_Extrait source_:
Ces exigences transitoires se distinguent de façon tranchante, par leur caractère général, des exigences démocratiques minimum du programme d’Erfurt. Celles-ci visent à la transformation de la démocratie bourgeoise, à l’éviction des résidus militaires bureaucratiques et féodaux de l'absolutisme allemand et à l'adoucissement de la contrainte de l’exploitation capitaliste.
Les exigences transitoires du programme communiste tendent à triompher de la démocratie développée, est l'hypothèse réelle et de l'ordre capitaliste dont la contrainte ne se desserre plus par le simple jeu des réformes, mais seulement en recourant déjà aux mesures révolutionnaires partielles. Le Programme Spartacus fit abstraction de ces exigences transitoires parce que son point de départ n'était pas la république bourgeoise, mais les conseils d'ouvriers et soldats et le profond ébranlement de l’ordre capitaliste, et aussi parce que son but immédiat était l’achèvement et la consolidation de l’organisation des conseils ainsi que la transformation. socialiste.
Un programme doit-il contenir de vastes éclaircissements, être à la fois un écrit de propagande et un écrit polémique ? Le manifeste communiste était en même temps, sous forme de données concrètes, un exposé de la conception matérialiste de l’histoire et un écrit polémique (contre le socialisme « vrai » , le socialisme petit-bourgeois, etc.). Cela était nécessaire parce qu'aucune définition importante et serrée de la conception matérialiste de l’histoire et de ses méthodes n'avait pas précédé le manifeste communiste. Les travaux de Marx et d'Engels du manifeste communiste sont des travaux préparatoires. Par contre il se trouve dans les thèses des Congrès de Komintern des exposés détaillés de propagande, polémique et critique des principes et buts du communisme.
Les programmes devraient donc se limiter ainsi que le font les programmes classiques des social-démocrates (Programme d’Erfurt, programme de la social-démocratie française) à résumer les résultats de façon succinte et dans un style à l'emporte-pièce.
Voir la critique d'Engels du projet du Programme d’Erfurt, 1891 :
En règle générale les programmes souffrent du fait que l’on essaie de réunir deux choses incompatibles : ils souffrent d'être autant programme que commentaire du programme. Craignant de ne pas être assez clair Quand on est bref et incisif, on intercale des éclaircissements qui étendent la question et la rendent diffuse. Selon moi, un programme doit être aussi court et aussi précis que possible. Quand bien même il se présenterait un mot étranger ou une phrase qu'au premier coup d’œil on ne pourrait saisir dans toute sa portée, cela ne nuit en rien. Les rapports verbaux dans les discussions, les explications par écrit dans la presse font alors tout le nécessaire et la phrase courte et essentielle, une fois comprise, se fixe dans la mémoire, devient un mot à l'emporte-pièce, ce que n’arrive jamais avec les explications diffuses.

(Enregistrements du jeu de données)
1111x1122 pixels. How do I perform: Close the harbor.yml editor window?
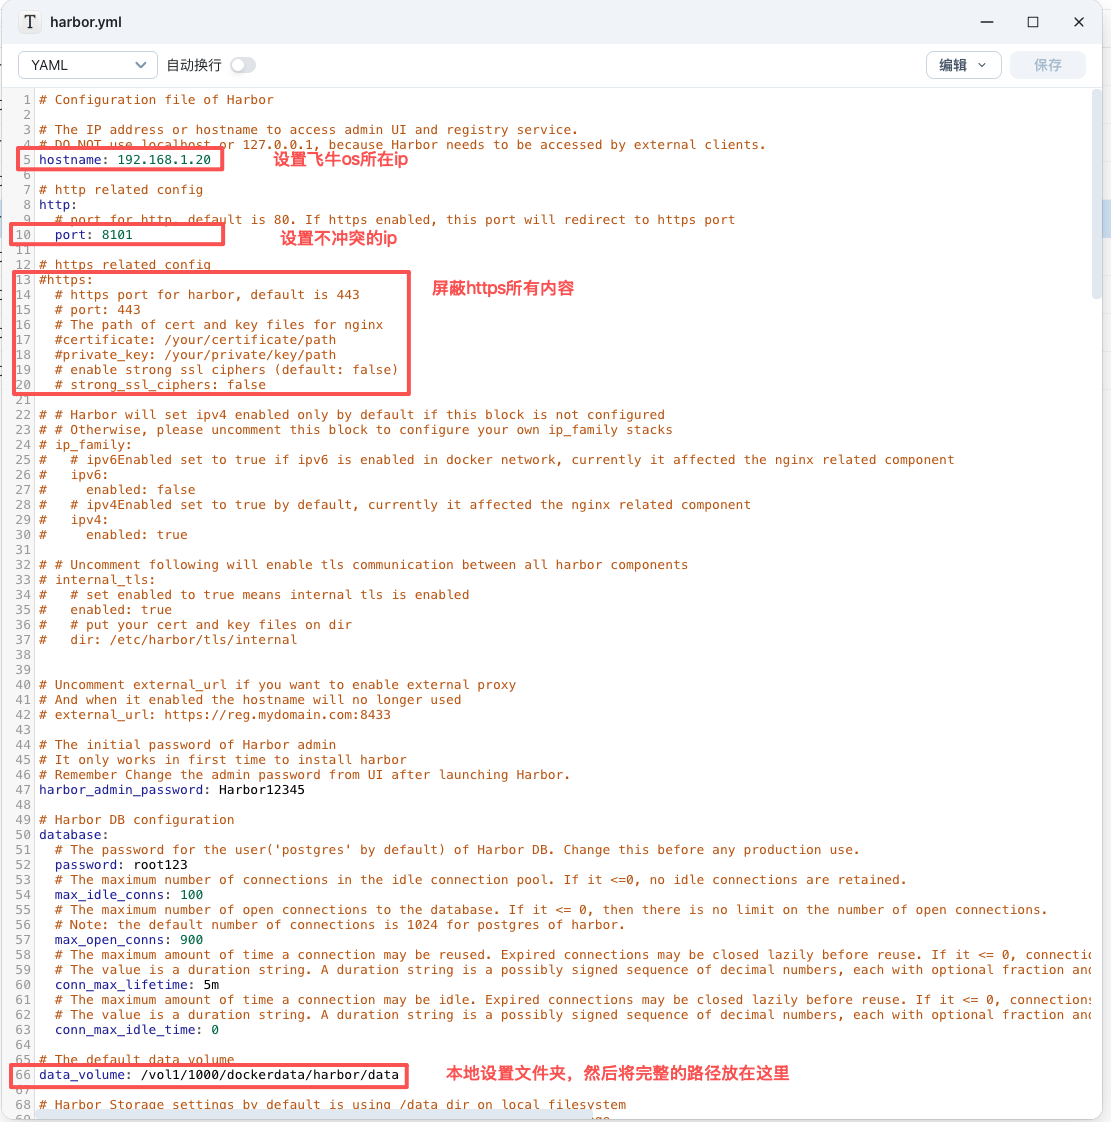1079,22
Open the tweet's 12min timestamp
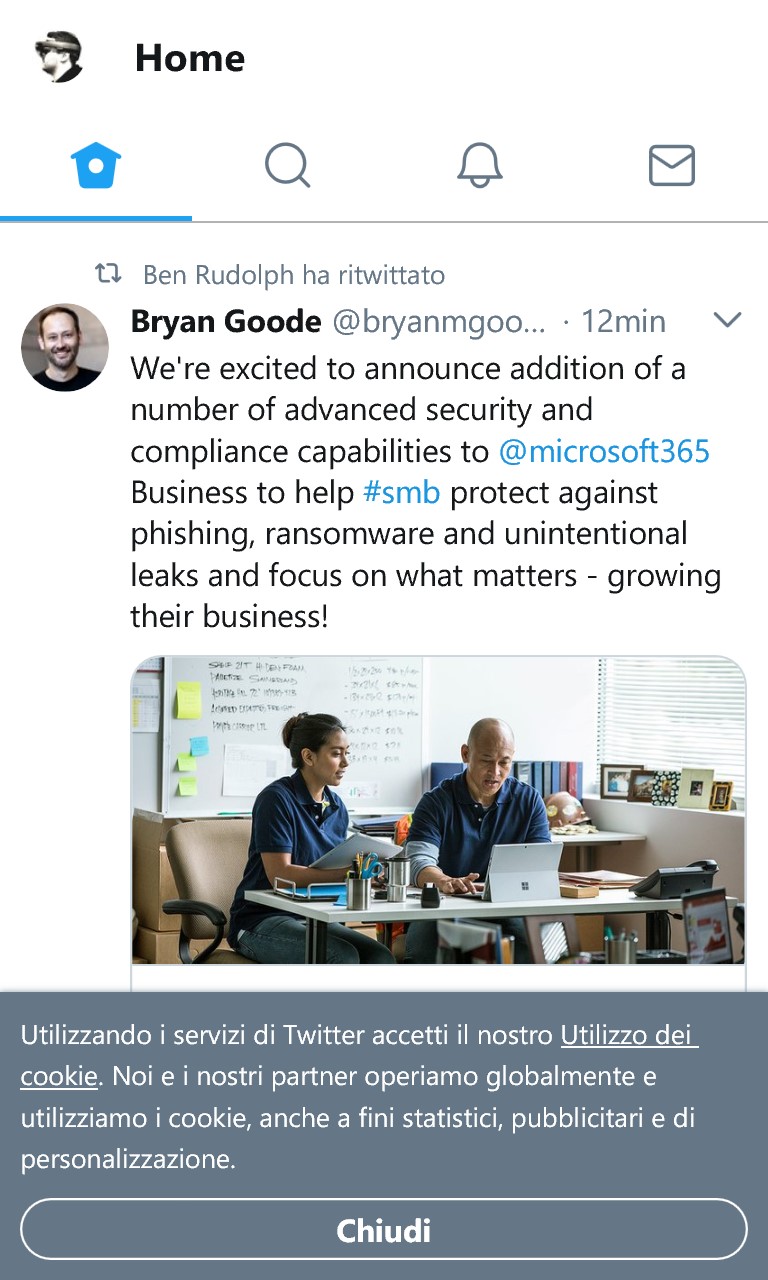 [x=623, y=321]
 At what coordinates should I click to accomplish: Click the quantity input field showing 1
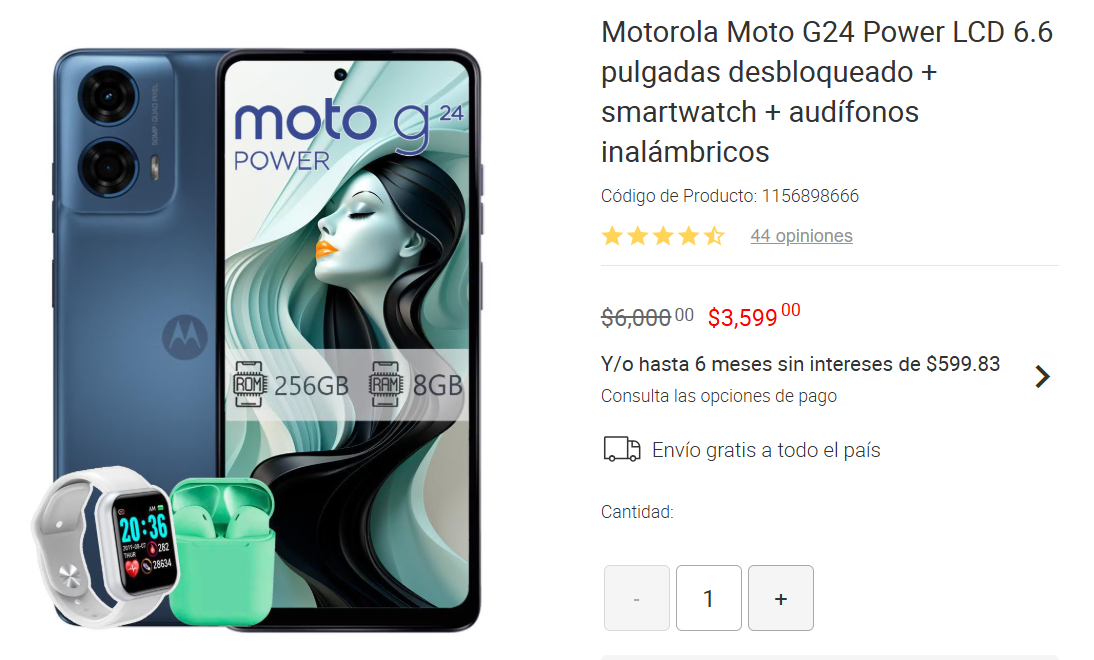pyautogui.click(x=709, y=598)
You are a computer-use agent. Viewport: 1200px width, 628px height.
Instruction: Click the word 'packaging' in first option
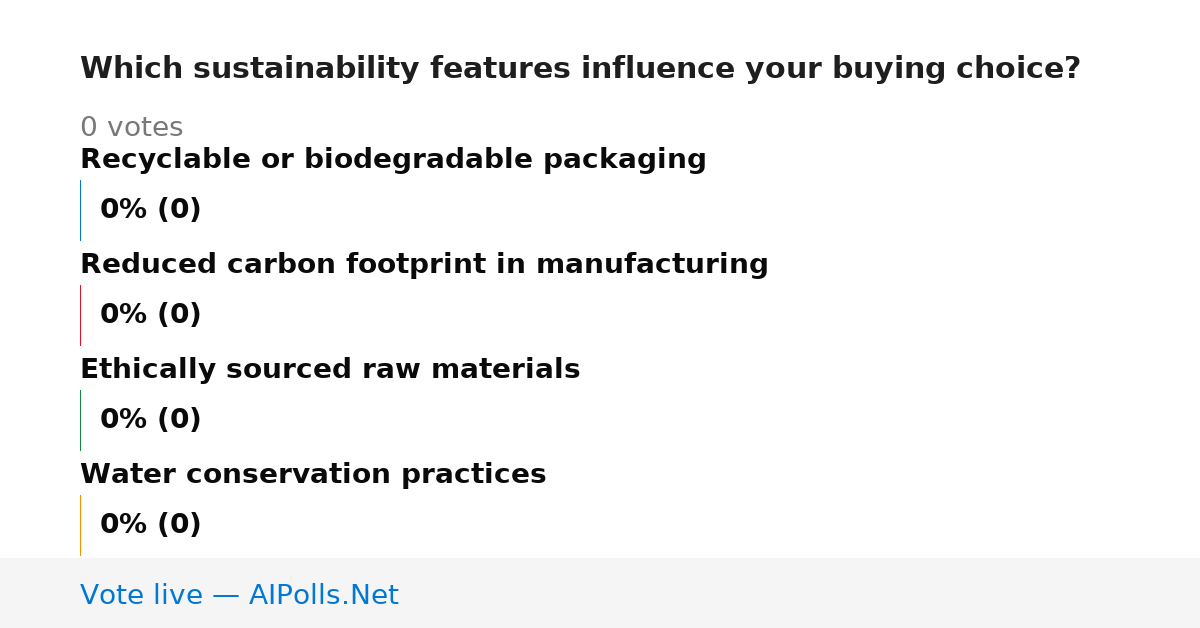625,160

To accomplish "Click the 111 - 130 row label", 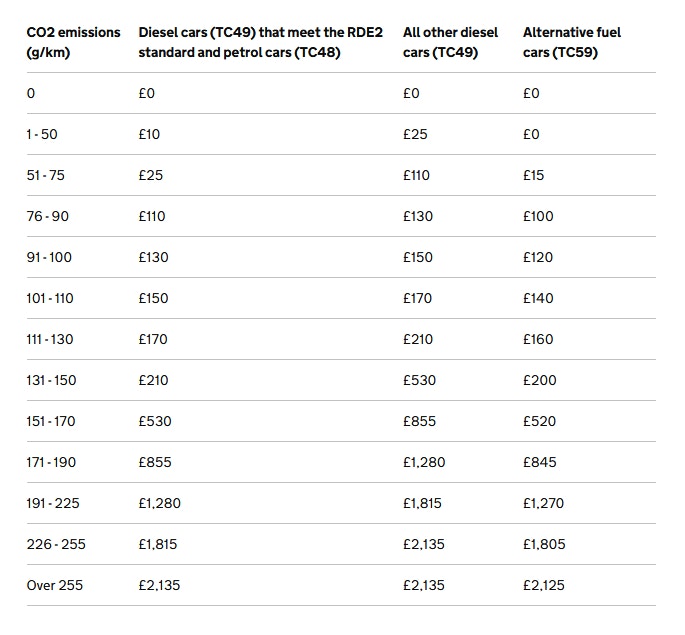I will 50,339.
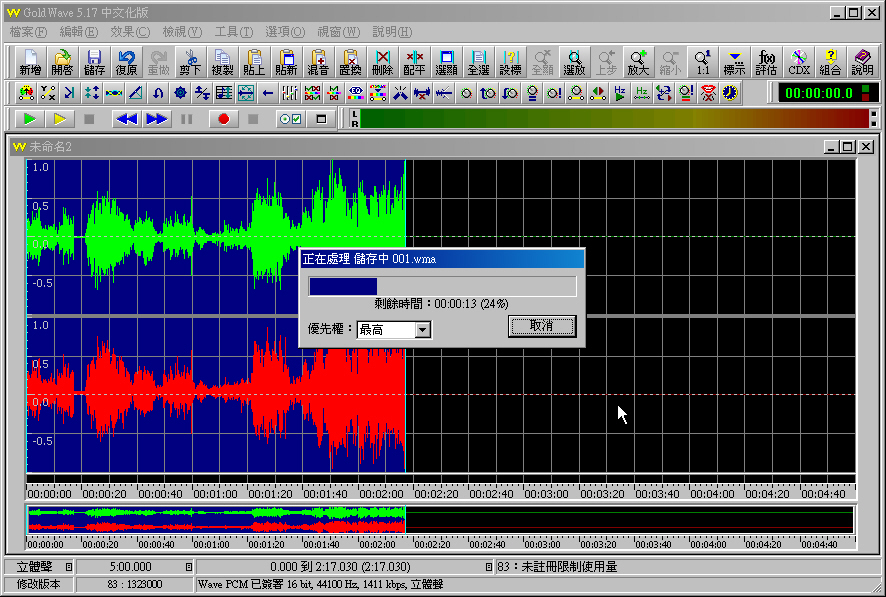886x597 pixels.
Task: Open the 5:00.000 length status dropdown
Action: [189, 567]
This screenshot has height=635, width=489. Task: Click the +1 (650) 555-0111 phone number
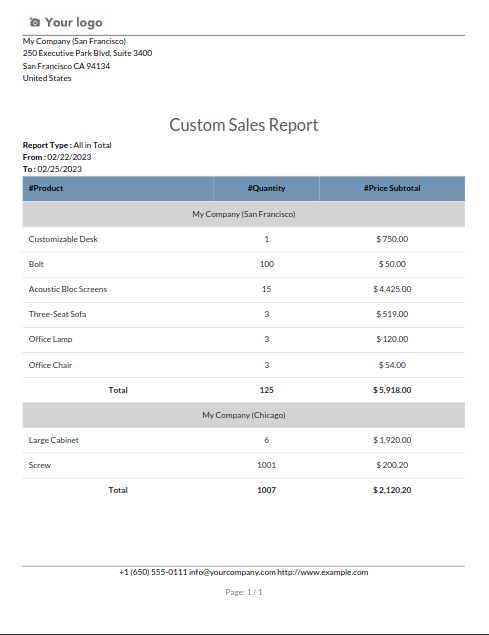click(x=153, y=572)
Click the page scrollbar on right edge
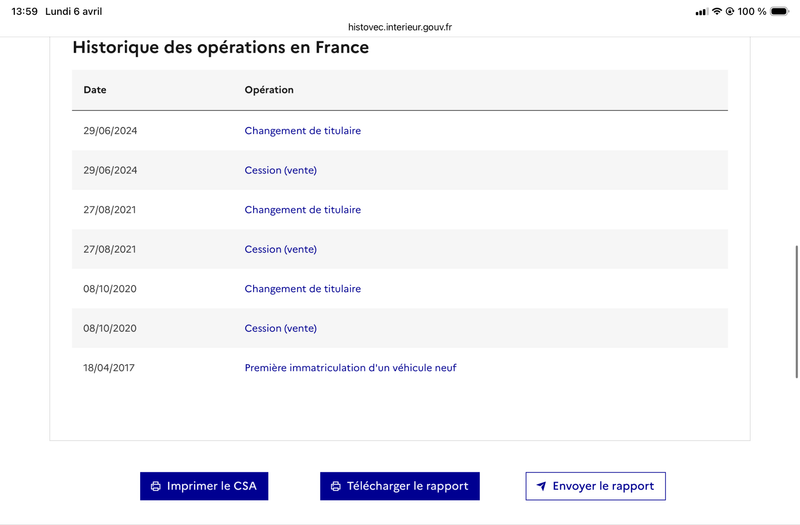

_Consignes_:
(a) Dans l'extrait sur les programmes communistes, remplacez "l'absolutisme allemand" par "l'absolutisme prussien", puis recopiez tout ce qui va de "Ces exigences transitoires se" jusqu'à "de l’exploitation capitaliste.".
(b) Rédigez la suite du texte sur les programmes communistes, en partant de sa dernière phrase.

_Résultats_:
(a)
Ces exigences transitoires se distinguent de façon tranchante, par leur caractère général, des exigences démocratiques minimum du programme d’Erfurt. Celles-ci visent à la transformation de la démocratie bourgeoise, à l’éviction des résidus militaires bureaucratiques et féodaux de l'absolutisme prussien et à l'adoucissement de la contrainte de l’exploitation capitaliste.

(b)
Les commentaires à un programme communiste se trouvent déjà dans les thèses. Le programme même doit se graver dans la mémoire, il importe donc qu'il soit court et précis.

Une question se pose : un programme communiste doit-il fixer les exigences transitoires ? Nous nous sommes dressés contre les gens de l’ex K.A.G. qui voulaient fixer, sous forme de programme, les modalités du gouvernement prolétarien. Mais, ici, il y a une différence fondamentale. Ils avaient en vue des exigences minimum dans le sens du Programme d'Erfurt, c’est-à-dire les exigences qui peuvent seulement être prise en. considération pour le temps qu'on aperçoit, alors que les buts et principes du communisme ne devaient avoir qu'une importance théorique, idéale, éloignée à perte de vue, en d'autres termes ne devaient avoir aucune importance pratique. Nous voulons formuler les exigences transitoires exclusivement dans leur sens d'exigences transitoires, c'est-à-dire comme point de passage possible, non comme point d'arrêt pour un temps à portée de vue, dans le même sens, donc, que les mesures transitoires du manifeste communiste. Il y a là une différence de principes.
Par sa réunion au U.S.P.D., par sa disposition à faire partie d'une coalition gouvernementale socialo-bourgeoise ; le fait qu'avant il couvrait déjà la coalition politique anonyme du U.S.P.D. ; le fait que finalement il participa avec le U.S.P.D. à la fusion avec le S.P.D. : tout cela prouve que le K.A.G. a abandonné les principes et les buts du communisme.
Un pareil danger ne menace-t-il pas les partis communistes s'ils fixent sous forme de programme leurs exigences transitoires ? Pas le moins du monde s'ils impriment rigoureusement là caractère transitoire de ces exigences.

Autre question : Des exigences transitoires générales (valables pour tous les pays) peuvent-elles être formulées et dans quelle mesure un programme communiste est-il qualifié à le faire ?
Ici s'applique ce que dit à ce sujet le manifeste communis!e, à savoir « que ces mesures devront différer naturellement avec les différents pays » . Le manifeste communiste formule cependant des mesures transitoires applicables aux pays avancés d'alors.
Aujourd'hui nous avons affaire à un cercle bien plus vaste et plus bariolé de pays dans lesquels le mouvement révolutionnaire joue un rôle. Outre les pays capitalistes les plus développés revêtant en particulier différentes formes d'État, se trouvant à des degrés différents concernant le développement de la lutte de classe et la ruine économique, il nous faut tenir compte des pays aux différents stades du capitalisme ancien, à ceux qui sont limités à la simple production de marchandises, aux formes patriarcales de la production, des pays coloniaux et semi-coloniaux soumis à une constitution plus ou moins absolue.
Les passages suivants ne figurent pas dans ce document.